___ DATASET ___

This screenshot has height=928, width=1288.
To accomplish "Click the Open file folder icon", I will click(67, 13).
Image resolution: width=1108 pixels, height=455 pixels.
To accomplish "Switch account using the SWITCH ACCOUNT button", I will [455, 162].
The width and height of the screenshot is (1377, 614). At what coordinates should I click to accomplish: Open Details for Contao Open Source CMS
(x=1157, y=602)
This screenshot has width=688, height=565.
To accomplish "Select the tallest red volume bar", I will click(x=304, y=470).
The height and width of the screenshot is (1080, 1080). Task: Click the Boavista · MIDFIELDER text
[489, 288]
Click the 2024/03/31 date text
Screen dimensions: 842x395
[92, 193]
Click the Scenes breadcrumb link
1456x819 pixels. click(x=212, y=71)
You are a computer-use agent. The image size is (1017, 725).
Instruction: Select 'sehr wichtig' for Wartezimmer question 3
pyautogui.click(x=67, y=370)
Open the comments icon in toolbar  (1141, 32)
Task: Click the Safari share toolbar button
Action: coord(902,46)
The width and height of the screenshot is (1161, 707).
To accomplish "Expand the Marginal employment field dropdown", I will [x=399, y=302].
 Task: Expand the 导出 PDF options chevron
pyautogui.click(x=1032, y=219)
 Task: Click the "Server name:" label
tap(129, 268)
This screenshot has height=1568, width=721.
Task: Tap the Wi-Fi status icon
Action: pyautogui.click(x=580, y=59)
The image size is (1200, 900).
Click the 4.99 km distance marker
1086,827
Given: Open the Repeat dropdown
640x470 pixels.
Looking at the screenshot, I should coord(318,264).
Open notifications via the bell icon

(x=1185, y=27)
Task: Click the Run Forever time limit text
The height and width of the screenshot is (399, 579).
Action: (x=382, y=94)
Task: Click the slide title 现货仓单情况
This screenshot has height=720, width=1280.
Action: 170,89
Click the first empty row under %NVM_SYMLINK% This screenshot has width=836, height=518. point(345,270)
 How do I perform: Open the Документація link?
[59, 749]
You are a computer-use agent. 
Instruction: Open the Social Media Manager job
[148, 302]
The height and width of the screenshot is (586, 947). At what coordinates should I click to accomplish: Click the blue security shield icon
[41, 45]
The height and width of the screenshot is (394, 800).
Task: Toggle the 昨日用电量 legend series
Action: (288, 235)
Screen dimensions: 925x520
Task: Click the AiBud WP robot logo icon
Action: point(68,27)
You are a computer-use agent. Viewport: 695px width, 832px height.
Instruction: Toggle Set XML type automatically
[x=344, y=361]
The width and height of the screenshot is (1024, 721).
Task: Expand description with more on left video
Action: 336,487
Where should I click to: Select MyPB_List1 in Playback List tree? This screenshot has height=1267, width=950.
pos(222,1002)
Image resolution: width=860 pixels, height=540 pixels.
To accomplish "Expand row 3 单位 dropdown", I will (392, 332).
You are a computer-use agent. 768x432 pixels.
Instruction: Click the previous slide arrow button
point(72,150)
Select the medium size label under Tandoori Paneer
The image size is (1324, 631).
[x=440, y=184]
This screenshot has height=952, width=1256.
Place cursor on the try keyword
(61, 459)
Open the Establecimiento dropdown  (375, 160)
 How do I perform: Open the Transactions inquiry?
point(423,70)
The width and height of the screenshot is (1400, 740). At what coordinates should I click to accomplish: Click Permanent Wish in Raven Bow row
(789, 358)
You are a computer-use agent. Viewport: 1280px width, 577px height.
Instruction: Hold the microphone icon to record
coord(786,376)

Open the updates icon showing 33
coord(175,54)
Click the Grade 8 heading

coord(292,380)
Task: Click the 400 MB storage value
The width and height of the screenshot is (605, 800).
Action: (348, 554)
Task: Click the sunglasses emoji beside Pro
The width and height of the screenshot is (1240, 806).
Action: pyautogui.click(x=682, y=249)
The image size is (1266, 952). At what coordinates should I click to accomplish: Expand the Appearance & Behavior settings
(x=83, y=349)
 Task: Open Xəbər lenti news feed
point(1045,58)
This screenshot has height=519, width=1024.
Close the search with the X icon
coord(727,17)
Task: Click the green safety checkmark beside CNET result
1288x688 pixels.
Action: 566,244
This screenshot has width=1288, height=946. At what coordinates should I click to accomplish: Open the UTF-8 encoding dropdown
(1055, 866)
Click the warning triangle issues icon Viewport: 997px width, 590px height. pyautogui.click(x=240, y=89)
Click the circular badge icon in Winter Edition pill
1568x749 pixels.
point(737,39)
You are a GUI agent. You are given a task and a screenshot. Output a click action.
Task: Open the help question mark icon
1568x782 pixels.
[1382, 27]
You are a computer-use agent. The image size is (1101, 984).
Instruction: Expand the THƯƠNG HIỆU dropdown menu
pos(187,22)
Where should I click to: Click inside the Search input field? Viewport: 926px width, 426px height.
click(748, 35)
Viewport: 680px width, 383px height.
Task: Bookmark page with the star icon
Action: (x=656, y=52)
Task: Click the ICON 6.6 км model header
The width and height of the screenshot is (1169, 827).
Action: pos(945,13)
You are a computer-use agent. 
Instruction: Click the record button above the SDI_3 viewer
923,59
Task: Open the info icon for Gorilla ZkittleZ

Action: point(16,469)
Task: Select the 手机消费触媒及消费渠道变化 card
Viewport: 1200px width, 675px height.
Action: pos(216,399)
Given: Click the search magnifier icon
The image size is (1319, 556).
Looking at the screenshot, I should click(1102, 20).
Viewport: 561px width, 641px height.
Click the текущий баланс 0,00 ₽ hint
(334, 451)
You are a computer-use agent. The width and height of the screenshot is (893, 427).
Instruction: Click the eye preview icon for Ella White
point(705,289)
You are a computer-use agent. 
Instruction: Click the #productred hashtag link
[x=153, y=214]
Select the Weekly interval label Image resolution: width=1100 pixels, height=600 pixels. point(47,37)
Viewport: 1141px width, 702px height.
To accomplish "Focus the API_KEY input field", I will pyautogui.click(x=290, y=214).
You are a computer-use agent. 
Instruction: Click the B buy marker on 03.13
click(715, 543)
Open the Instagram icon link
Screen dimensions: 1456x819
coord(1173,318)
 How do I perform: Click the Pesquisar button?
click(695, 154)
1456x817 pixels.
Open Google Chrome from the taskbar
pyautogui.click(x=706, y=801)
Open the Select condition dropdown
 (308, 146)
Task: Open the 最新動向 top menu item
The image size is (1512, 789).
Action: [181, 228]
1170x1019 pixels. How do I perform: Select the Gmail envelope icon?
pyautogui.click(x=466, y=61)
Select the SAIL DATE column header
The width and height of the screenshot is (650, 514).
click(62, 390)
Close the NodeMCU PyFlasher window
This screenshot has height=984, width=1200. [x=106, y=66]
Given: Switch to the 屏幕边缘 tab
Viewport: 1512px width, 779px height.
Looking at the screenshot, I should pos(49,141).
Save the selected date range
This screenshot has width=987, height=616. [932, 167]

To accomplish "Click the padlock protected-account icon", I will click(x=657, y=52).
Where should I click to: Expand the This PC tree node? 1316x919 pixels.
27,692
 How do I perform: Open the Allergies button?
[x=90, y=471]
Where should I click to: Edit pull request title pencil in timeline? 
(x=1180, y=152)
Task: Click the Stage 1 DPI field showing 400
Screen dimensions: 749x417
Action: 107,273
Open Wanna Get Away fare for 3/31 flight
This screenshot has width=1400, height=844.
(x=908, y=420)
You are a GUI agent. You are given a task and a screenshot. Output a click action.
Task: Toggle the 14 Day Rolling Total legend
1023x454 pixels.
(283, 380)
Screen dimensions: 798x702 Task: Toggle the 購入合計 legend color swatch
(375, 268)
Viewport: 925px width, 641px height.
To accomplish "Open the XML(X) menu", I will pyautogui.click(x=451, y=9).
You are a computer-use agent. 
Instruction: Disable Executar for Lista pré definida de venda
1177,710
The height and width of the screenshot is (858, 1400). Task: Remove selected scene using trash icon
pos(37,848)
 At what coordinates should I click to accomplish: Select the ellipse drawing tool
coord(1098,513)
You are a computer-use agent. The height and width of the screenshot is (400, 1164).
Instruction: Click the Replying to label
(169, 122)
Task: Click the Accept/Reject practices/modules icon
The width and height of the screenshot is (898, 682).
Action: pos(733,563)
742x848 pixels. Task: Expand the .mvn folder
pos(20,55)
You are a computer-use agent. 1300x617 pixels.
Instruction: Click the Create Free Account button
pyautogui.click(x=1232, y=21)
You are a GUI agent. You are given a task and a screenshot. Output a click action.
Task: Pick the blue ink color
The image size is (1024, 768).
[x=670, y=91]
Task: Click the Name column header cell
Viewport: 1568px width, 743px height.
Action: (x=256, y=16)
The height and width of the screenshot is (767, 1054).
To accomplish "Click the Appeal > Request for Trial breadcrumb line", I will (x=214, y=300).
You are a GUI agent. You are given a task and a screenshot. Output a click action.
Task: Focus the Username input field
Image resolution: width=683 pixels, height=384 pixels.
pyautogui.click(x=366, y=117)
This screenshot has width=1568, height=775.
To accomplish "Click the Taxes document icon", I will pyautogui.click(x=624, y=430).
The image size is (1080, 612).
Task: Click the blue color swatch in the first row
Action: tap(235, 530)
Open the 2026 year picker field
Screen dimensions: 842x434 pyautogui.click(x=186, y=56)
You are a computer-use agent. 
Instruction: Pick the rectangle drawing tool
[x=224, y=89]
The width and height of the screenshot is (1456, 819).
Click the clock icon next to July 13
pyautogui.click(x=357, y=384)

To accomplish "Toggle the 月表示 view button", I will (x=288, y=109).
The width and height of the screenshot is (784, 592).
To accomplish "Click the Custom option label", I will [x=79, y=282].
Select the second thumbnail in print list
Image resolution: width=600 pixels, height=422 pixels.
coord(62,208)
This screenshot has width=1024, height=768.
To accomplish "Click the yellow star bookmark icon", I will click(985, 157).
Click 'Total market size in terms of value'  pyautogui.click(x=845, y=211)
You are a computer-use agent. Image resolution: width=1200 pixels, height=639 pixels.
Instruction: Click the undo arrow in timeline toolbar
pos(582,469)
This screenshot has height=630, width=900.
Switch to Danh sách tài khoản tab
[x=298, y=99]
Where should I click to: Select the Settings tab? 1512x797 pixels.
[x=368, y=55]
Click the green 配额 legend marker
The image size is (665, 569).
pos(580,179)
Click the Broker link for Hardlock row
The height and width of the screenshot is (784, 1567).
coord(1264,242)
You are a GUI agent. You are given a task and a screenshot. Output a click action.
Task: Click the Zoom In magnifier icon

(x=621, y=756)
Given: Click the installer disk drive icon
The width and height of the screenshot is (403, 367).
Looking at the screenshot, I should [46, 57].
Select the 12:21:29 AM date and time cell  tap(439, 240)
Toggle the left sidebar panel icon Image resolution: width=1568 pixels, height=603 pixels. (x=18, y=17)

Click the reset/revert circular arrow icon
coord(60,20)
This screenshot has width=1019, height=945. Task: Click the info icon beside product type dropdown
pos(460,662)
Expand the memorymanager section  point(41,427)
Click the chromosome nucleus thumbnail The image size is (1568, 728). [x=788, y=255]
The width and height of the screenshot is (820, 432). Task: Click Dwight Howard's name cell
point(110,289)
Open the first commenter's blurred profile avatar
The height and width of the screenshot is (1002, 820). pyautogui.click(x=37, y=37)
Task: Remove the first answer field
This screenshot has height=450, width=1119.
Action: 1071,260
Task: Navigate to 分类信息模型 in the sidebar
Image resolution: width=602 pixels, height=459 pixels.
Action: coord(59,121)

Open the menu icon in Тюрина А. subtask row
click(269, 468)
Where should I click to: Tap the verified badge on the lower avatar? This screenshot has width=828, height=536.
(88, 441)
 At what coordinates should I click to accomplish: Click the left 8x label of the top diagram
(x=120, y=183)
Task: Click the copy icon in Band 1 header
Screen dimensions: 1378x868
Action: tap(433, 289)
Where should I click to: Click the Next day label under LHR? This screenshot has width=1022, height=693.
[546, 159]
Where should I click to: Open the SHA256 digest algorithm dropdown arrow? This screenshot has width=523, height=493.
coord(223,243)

___

Extract every line of the records above that contains the word "value".

● **ANSWER BOX**
Task: Click the 400 MB storage value
Click 'Total market size in terms of value'  pyautogui.click(x=845, y=211)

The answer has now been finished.